===== Entries supplied =====
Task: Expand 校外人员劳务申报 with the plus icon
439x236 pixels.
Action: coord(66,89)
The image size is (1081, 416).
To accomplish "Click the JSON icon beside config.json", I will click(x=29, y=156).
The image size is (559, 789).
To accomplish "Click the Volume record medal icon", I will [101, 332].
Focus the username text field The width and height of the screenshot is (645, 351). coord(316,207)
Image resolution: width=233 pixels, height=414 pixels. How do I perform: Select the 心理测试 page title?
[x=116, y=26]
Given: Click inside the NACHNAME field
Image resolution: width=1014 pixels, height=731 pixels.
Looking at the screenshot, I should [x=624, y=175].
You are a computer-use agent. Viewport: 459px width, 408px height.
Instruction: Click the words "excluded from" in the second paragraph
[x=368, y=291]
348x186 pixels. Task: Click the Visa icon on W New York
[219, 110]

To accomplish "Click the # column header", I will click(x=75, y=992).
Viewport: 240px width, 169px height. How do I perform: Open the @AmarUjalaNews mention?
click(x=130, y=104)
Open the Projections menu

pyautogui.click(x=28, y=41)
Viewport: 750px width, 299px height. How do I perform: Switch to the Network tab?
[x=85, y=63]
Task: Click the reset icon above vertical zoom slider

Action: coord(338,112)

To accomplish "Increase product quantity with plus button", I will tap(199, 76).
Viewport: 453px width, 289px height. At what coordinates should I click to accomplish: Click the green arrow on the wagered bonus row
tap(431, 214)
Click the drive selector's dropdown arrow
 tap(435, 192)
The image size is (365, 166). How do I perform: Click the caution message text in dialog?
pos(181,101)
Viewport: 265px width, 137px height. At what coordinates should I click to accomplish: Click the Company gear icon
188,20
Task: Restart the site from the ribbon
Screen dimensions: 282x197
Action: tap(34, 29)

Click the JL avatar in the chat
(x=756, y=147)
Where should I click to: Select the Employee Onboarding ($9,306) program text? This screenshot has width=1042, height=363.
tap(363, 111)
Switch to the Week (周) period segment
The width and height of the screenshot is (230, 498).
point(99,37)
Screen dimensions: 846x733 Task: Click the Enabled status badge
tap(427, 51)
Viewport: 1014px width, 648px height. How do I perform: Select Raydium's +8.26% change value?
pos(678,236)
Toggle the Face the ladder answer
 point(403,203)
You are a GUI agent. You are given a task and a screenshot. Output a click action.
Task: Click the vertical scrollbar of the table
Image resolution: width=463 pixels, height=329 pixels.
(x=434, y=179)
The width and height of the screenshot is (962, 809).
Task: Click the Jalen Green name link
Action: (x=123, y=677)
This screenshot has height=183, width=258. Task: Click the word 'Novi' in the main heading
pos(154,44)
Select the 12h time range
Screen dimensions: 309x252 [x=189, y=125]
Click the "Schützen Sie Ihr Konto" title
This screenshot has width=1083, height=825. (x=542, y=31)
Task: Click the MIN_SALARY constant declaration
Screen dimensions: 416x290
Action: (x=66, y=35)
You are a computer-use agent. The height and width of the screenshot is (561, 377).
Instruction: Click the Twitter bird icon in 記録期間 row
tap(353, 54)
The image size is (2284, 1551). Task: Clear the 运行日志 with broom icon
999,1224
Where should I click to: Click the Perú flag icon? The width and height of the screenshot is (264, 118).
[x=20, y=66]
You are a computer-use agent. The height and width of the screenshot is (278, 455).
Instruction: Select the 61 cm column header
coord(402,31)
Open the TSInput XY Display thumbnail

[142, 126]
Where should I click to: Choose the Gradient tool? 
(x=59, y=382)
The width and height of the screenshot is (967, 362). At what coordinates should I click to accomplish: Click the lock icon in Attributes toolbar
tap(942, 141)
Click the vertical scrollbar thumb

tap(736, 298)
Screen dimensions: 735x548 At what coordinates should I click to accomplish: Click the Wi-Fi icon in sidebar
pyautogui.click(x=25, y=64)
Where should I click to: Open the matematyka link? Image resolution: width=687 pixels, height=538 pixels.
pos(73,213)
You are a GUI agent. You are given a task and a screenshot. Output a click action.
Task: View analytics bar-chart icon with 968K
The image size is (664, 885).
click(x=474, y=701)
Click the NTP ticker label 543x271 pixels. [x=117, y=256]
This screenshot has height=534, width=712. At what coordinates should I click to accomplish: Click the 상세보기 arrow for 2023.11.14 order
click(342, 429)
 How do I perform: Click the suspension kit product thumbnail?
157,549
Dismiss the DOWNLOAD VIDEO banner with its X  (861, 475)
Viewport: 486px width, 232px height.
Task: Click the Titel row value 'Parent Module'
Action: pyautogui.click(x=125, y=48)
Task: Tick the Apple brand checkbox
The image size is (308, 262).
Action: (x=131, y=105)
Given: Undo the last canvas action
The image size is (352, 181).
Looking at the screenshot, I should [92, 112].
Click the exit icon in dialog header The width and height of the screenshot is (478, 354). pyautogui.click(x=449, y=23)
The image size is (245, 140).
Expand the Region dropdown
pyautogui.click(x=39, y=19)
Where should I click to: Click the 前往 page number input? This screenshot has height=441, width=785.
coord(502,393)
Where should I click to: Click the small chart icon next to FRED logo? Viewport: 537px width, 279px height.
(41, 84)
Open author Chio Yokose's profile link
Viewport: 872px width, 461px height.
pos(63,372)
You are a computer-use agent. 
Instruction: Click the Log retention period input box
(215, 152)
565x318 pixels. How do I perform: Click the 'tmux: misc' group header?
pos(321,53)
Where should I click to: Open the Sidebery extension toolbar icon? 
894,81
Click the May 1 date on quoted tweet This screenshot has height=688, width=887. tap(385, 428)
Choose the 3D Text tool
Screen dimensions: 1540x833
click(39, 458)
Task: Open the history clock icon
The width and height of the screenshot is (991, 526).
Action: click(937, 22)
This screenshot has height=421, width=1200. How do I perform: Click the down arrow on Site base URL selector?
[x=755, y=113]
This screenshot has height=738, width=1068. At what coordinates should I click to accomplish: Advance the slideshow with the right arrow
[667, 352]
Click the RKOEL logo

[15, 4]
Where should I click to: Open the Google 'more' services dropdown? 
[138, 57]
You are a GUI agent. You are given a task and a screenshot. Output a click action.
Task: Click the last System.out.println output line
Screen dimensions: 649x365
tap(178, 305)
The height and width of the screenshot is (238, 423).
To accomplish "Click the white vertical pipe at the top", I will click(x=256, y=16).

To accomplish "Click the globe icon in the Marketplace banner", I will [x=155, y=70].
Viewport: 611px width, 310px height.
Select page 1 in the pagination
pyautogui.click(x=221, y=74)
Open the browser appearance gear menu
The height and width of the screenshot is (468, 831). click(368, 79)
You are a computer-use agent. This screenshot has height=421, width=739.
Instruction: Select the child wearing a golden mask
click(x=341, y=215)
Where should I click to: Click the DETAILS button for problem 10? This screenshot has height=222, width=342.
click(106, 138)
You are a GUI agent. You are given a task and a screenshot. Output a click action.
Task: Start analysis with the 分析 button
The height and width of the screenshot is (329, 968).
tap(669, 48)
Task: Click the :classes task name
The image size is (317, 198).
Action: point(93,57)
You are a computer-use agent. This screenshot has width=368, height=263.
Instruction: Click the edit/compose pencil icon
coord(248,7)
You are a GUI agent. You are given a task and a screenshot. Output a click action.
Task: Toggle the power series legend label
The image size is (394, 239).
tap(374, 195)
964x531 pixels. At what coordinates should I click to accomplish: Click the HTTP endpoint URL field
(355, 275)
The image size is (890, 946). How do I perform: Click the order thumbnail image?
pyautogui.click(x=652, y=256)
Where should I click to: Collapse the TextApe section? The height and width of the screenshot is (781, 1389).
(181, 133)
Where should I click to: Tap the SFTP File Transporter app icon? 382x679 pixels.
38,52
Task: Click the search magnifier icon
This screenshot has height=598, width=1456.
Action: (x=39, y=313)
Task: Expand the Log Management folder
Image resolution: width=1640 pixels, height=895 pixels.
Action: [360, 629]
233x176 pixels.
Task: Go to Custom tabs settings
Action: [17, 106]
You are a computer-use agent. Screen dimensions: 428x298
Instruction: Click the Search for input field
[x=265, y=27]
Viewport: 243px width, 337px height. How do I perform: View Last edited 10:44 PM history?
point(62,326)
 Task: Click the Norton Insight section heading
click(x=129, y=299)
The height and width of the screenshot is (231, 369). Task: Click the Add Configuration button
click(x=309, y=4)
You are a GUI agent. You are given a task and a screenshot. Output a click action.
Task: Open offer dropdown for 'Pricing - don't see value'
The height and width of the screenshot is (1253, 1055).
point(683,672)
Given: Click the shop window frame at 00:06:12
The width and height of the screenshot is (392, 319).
=====
**What is expected**
Each line from the top of the entries above through the line containing "Focus the username" must be transcribed exactly, and no other line may appear.

**Task solution**
Task: Expand 校外人员劳务申报 with the plus icon
439x236 pixels.
Action: coord(66,89)
The image size is (1081, 416).
To accomplish "Click the JSON icon beside config.json", I will click(x=29, y=156).
The image size is (559, 789).
To accomplish "Click the Volume record medal icon", I will [101, 332].
Focus the username text field The width and height of the screenshot is (645, 351). coord(316,207)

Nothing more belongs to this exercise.